▶ _REQUIRED ACTION_:
Exactly as written, return the entries below, minus any pictures.

Stored data
§ §

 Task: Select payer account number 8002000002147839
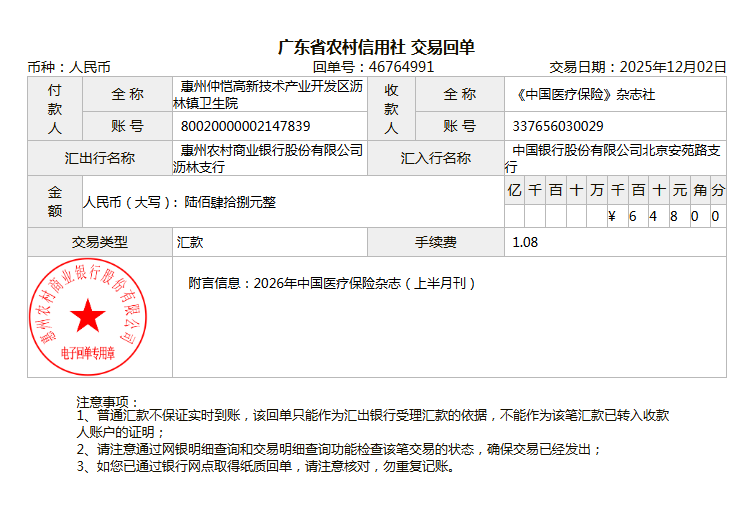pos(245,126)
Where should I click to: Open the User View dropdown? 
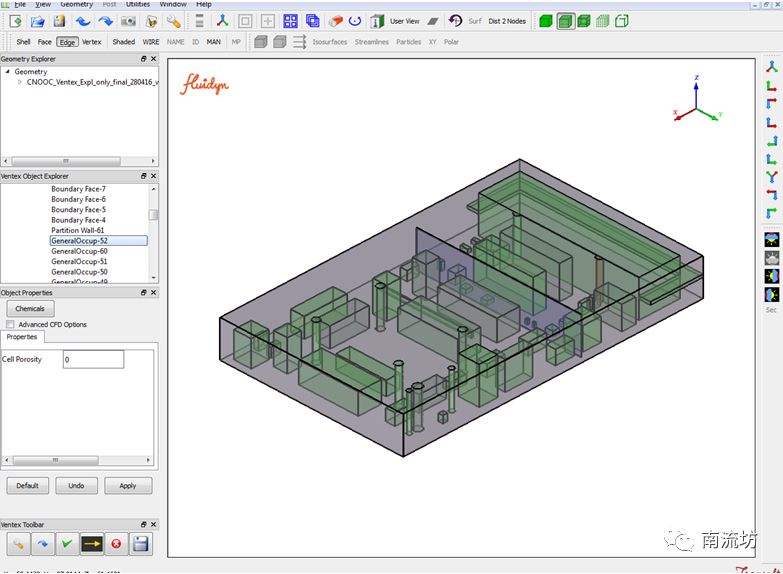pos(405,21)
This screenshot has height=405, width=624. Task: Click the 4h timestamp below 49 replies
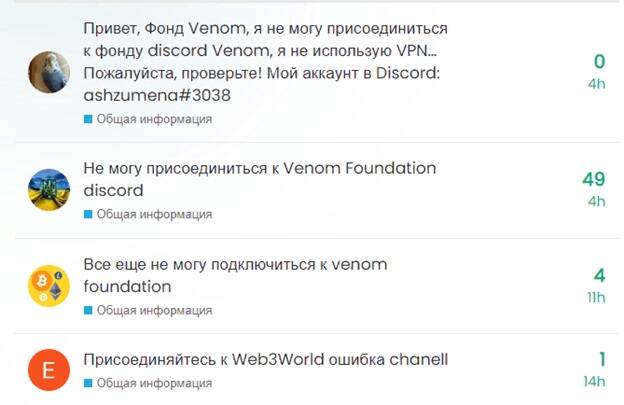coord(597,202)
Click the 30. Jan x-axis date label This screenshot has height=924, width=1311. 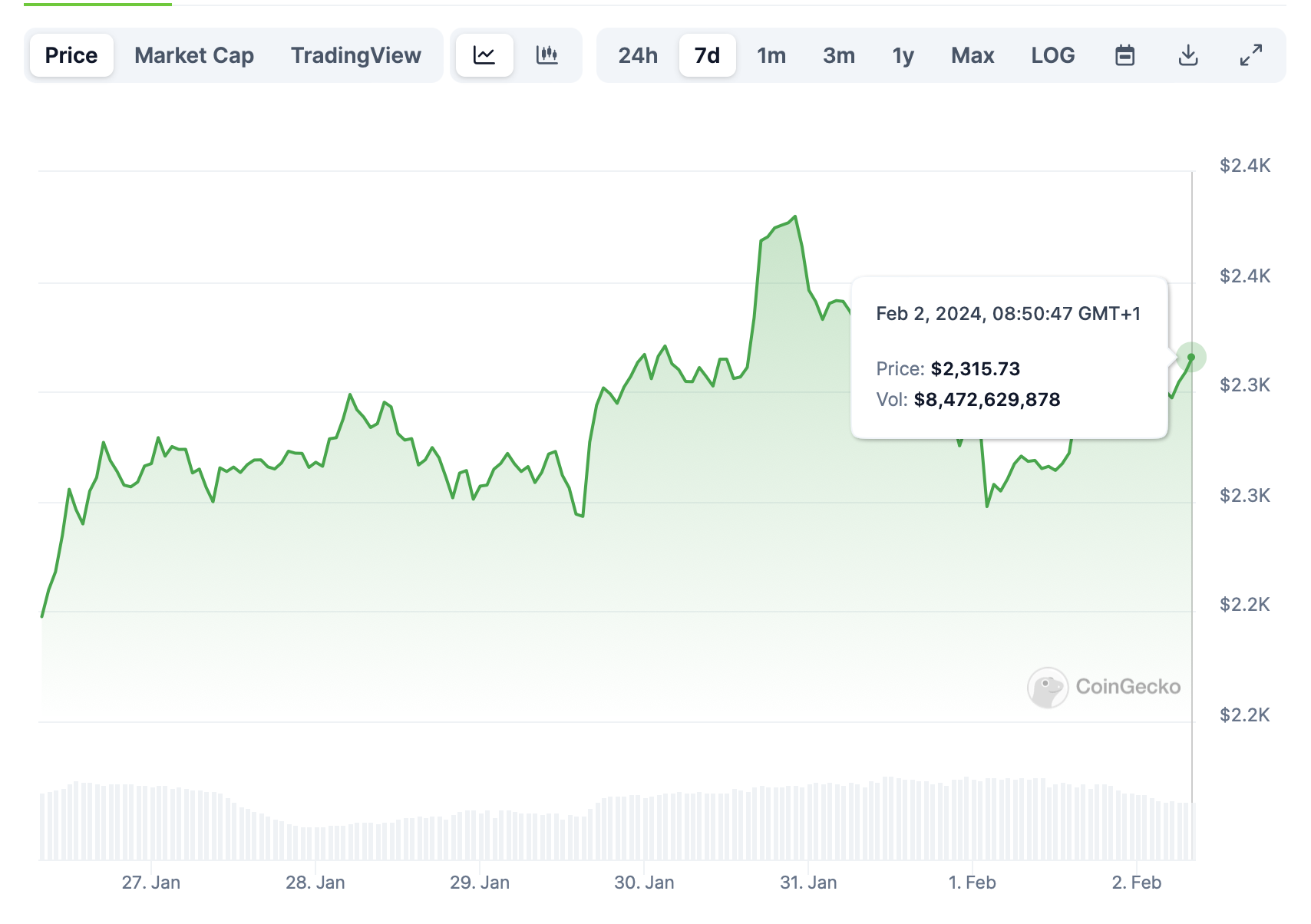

§ §

▶ _RESPONSE_:
 Task: Select payer account number 8002000002147839
pos(245,126)
Where should I click to: Open the User View dropdown? 
pos(405,21)
This screenshot has height=405, width=624. Task: Click the 4h timestamp below 49 replies
coord(597,202)
Click the 30. Jan x-axis date label This screenshot has height=924, width=1311. 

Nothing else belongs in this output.